*Aim of the exercise*
In the records that follow, find each line with the word "category" and copy it.

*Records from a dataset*
* * *

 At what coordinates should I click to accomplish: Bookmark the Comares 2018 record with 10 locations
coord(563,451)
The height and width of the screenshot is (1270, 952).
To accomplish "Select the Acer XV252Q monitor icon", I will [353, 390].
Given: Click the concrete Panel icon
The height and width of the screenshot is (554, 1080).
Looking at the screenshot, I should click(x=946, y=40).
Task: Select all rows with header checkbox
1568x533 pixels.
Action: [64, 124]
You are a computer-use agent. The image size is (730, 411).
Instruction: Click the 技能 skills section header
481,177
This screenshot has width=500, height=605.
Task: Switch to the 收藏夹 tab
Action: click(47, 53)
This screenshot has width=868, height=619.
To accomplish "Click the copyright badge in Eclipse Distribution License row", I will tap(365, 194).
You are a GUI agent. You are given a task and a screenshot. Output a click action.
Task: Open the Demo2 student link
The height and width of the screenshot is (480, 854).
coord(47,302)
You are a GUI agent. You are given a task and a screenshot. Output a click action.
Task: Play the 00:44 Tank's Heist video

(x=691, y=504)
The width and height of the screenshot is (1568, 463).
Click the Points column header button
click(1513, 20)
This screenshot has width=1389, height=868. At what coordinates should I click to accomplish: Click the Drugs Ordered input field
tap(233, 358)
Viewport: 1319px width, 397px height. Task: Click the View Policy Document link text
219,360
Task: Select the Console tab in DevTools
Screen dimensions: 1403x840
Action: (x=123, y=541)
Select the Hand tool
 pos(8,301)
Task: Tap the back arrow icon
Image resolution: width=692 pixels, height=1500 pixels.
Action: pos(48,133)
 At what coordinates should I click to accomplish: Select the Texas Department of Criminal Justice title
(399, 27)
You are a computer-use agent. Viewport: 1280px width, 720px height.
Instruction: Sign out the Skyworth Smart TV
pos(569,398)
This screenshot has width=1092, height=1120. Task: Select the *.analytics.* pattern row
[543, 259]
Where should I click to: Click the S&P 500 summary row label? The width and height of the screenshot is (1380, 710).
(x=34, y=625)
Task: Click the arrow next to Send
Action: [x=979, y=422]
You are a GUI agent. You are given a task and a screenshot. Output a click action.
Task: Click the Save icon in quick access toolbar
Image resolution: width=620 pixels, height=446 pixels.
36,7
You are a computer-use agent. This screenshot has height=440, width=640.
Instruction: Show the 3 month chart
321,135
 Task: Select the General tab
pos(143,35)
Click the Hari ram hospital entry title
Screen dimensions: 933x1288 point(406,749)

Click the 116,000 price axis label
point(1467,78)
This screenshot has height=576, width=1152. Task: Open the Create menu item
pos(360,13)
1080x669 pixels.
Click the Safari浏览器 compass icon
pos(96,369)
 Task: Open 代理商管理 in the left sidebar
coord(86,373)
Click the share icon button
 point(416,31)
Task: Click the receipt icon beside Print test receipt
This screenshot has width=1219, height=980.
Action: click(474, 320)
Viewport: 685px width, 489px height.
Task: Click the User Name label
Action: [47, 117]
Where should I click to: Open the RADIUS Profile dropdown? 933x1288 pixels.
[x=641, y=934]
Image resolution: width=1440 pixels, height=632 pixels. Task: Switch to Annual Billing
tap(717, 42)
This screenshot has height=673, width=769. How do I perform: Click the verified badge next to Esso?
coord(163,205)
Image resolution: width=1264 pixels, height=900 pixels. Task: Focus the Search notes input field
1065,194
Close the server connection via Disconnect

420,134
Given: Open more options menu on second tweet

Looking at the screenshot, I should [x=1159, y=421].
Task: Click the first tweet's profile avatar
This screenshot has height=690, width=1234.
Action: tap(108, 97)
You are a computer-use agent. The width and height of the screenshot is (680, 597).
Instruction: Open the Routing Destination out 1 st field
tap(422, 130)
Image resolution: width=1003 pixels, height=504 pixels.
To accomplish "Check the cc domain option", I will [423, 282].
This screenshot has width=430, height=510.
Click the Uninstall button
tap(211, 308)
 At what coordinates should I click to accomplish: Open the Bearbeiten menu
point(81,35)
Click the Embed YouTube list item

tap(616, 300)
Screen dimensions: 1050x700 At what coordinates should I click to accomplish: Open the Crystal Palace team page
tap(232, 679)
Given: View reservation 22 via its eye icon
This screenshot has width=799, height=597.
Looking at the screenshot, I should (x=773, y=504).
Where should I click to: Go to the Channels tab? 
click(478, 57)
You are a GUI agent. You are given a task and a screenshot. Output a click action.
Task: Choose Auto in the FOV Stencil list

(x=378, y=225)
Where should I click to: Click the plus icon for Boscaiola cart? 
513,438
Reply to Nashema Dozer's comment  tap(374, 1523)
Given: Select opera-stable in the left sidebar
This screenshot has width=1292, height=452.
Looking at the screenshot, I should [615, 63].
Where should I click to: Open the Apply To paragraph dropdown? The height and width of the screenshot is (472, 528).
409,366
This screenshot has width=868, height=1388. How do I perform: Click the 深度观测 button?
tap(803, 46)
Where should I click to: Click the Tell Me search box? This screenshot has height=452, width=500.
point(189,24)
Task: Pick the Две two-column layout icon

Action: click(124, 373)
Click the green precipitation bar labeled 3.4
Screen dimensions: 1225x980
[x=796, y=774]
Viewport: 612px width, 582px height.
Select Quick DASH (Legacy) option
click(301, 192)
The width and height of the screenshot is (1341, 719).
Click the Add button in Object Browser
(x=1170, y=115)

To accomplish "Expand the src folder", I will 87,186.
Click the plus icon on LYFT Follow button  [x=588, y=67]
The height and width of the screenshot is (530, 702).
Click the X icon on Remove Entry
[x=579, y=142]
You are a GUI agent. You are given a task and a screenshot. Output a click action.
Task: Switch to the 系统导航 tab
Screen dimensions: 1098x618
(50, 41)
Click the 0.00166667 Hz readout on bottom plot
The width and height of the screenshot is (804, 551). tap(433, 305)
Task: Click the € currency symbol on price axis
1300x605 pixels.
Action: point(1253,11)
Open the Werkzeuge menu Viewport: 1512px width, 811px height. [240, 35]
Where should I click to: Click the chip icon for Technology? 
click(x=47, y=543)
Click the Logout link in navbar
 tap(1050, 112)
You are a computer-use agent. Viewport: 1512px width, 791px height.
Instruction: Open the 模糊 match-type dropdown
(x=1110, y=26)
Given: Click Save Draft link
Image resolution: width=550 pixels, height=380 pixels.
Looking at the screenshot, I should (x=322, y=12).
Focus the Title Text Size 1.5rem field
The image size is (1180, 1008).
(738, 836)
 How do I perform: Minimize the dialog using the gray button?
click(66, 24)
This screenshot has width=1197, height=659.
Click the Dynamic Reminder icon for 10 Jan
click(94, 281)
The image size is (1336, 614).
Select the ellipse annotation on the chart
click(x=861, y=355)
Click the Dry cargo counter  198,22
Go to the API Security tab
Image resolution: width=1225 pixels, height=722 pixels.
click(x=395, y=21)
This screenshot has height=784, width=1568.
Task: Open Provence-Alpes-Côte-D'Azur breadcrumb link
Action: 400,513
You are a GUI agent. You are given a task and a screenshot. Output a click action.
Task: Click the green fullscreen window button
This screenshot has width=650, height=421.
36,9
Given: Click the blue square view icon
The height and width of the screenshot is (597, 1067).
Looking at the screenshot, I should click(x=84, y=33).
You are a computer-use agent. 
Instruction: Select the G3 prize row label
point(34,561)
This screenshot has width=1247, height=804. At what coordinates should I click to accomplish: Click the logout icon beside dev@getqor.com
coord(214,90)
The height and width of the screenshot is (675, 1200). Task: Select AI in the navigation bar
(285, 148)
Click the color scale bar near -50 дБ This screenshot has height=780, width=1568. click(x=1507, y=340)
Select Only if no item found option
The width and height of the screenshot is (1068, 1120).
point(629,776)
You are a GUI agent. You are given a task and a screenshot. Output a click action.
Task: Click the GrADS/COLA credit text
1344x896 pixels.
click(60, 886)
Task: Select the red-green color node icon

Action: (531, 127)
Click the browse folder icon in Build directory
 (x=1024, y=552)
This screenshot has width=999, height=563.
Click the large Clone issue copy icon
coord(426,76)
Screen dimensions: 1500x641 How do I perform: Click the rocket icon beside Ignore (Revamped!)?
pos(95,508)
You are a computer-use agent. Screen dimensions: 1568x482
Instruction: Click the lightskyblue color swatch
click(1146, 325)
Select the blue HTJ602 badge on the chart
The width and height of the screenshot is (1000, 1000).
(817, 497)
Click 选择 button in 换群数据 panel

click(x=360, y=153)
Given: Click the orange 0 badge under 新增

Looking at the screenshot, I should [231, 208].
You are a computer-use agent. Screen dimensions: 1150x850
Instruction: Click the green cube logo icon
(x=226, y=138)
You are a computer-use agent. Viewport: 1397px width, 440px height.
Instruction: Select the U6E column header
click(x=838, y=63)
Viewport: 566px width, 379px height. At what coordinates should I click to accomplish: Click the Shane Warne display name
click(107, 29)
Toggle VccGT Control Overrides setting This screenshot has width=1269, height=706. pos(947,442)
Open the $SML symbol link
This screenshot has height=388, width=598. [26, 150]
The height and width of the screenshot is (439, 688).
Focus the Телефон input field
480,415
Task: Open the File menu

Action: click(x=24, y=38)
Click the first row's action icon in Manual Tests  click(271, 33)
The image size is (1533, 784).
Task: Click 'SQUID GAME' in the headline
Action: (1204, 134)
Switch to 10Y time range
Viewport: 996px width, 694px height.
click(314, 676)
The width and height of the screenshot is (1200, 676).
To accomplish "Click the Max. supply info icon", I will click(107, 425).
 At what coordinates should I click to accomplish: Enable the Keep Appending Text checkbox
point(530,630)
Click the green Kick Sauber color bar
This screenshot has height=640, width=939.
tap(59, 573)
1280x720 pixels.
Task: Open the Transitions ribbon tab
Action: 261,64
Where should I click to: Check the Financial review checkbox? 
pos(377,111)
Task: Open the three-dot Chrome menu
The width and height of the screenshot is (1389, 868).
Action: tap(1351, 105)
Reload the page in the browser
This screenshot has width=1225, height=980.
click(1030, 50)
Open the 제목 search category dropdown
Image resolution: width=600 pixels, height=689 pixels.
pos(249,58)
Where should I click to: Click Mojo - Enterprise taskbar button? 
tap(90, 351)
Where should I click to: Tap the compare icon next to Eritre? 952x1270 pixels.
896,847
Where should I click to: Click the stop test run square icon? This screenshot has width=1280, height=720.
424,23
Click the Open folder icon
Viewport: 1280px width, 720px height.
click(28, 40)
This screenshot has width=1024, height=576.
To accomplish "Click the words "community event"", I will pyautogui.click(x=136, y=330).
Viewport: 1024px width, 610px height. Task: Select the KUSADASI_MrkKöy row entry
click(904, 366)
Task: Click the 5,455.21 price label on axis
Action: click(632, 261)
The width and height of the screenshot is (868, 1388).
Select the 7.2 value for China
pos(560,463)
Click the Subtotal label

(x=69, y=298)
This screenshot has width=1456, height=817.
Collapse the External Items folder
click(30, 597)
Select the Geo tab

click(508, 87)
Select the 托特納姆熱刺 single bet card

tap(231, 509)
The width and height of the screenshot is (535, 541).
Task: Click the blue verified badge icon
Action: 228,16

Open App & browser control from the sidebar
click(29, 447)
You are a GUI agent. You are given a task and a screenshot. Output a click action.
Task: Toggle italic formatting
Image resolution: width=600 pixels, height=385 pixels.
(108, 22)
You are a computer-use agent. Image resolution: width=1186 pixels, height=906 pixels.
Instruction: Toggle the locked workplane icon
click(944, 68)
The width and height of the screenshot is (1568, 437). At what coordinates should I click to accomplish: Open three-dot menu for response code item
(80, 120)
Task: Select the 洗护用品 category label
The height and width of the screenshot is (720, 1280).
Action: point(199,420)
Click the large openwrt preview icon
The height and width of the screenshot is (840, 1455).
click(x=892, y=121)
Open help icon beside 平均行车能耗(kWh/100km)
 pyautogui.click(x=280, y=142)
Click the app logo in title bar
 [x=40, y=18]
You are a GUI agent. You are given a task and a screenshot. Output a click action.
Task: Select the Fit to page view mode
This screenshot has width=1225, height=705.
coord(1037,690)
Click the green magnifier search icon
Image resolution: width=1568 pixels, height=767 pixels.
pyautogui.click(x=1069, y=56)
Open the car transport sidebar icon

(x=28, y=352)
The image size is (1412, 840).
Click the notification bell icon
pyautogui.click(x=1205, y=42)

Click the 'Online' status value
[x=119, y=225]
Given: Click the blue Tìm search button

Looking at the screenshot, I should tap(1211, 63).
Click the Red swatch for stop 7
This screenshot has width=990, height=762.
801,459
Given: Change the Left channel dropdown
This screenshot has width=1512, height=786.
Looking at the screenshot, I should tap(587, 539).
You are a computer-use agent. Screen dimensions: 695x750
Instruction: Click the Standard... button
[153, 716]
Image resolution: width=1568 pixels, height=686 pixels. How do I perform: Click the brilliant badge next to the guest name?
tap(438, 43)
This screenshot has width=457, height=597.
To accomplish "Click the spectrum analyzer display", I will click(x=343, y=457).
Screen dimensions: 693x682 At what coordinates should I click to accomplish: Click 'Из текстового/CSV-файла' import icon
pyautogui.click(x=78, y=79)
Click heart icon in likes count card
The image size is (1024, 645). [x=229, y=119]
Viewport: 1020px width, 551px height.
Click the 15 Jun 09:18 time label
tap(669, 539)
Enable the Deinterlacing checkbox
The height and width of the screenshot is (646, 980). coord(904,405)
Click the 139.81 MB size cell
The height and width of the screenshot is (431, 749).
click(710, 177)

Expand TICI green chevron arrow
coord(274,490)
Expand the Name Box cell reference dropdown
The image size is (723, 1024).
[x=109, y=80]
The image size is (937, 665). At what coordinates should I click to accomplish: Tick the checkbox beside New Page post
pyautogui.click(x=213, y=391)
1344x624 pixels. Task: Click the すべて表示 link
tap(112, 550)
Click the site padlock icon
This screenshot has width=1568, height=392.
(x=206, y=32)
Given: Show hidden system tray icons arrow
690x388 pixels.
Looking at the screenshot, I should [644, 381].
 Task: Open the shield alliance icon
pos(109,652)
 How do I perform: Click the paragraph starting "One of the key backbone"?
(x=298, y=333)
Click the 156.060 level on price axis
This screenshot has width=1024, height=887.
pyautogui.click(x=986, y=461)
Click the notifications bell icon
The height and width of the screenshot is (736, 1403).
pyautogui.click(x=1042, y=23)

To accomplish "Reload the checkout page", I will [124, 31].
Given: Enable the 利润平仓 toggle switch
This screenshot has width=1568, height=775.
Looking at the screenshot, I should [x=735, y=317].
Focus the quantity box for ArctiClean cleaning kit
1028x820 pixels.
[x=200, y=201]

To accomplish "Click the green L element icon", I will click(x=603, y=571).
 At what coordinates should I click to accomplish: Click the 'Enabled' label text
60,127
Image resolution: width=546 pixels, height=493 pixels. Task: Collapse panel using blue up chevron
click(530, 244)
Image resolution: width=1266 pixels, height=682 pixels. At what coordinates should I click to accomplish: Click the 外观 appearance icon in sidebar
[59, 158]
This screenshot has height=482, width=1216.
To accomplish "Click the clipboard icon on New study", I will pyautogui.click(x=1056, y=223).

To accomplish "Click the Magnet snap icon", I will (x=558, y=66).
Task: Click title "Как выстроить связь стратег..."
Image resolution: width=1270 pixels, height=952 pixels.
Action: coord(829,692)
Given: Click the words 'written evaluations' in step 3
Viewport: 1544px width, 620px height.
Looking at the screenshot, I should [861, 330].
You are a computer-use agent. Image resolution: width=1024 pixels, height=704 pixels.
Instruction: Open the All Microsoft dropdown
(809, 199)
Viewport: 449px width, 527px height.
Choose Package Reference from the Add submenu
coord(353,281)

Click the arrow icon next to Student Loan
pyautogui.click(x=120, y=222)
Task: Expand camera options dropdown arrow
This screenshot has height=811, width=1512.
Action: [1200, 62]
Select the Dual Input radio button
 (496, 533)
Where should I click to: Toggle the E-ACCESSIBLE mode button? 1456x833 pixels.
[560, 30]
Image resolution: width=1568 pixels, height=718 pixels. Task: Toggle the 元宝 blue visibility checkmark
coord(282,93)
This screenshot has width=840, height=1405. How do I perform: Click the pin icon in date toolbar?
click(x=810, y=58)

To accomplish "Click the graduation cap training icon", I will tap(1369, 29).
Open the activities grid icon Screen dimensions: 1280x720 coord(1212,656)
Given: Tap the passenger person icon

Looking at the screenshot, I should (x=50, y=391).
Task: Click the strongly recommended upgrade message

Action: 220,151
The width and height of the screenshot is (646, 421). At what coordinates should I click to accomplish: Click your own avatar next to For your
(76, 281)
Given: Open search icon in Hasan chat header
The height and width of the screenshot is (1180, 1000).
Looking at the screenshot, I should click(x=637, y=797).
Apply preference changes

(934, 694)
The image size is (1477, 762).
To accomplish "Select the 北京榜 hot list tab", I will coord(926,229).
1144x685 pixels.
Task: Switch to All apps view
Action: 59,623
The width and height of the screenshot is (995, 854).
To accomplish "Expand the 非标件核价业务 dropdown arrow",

* * *

*Solution*
Open the 제목 search category dropdown
Task: Select the 洗护用品 category label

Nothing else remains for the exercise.